She cries out to us. She has things to teach us. She can shepherd us to have life, and have it abundantly.
She doesn’t force herself upon us. She allows us to ignore her. She will give us up to the presumptions we make about knowing how our lives should be lived.
But she doesn’t stop calling.
Other than the benefits she promises, though, why should we listen? On what authority does she beckon us? In reply, she claims that God created her: She is a reflection of God’s glory, a creation before other creations. She is a witness, watching God’s every move as he created the world.
She knows what happened, and how. She knows how the world is put together, how it runs and how it is meant to run — all the more so since she is not a passive observer, but a hands-on co-creator, “like a master worker” at God’s side (Proverbs 8:30).
Her hands helped shape our world. She has left her mark. Thus, our study of the world can be an effort to decipher her message to us.
But she doesn’t force herself upon us. She allows us to ignore her. Faith in God responds to Wisdom’s call, despite our uncertainties about what all she may wish to teach us.
Faith is, among other considerations, a basic posture toward two things: the future and the uncertainty that necessarily characterizes the future. Faith in God is faithfulness to God despite the uncertainties of moving into the future in that kind of relationship.

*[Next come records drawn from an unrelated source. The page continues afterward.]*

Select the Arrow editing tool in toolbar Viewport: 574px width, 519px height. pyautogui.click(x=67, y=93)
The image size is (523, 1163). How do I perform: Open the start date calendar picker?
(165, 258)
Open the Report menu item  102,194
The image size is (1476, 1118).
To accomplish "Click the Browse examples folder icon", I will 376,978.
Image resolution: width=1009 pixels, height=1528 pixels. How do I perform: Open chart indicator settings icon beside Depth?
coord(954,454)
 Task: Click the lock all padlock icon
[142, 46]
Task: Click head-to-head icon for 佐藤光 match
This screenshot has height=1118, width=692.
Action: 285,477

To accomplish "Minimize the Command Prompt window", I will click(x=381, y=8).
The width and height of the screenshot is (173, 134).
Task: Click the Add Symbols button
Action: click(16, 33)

For Christians, science can be an act of faith, a way of answering Wisdom’s call.
Faith in God can positively lead to the scientific study of the world, even though that quest is also marked by uncertainties about what one will find in the future.
For Christians, science can be an act of faith, a way of answering Wisdom’s call.
But she doesn’t force herself upon Christians. She allows Christians to ignore her. By this, I mean to say a few things:
• First, Christians can outright ignore the scientific study of the world. If they do, then they may be ignoring the wisdom that is on offer by learning how God’s world works. As a result, the body of Christ may be setting herself up to look and sound foolish to an onlooking world. (This is not the good kind of foolishness that we find in 1 Corinthians 1-2, the foolishness of the cross.)
• Second, Christians can engage in science but try to protect themselves from uncertainties that come with this way of studying the world. If they do, then instead of ignoring Wisdom’s call, they may be filtering her message so as to avoid her saying things that we might not want to hear. The end result, again, is not a wise church.
Moreover, is such filtering really an act of faith? Maybe, but faith in what? Is it possible that we sometimes put faith in ourselves and our doctrines, instead of putting our faith in a God who is living, moving, and active? Yes, “the revealed things belong to us,” but there are still “secret things” that “belong to the LORD” (Deut 29:29).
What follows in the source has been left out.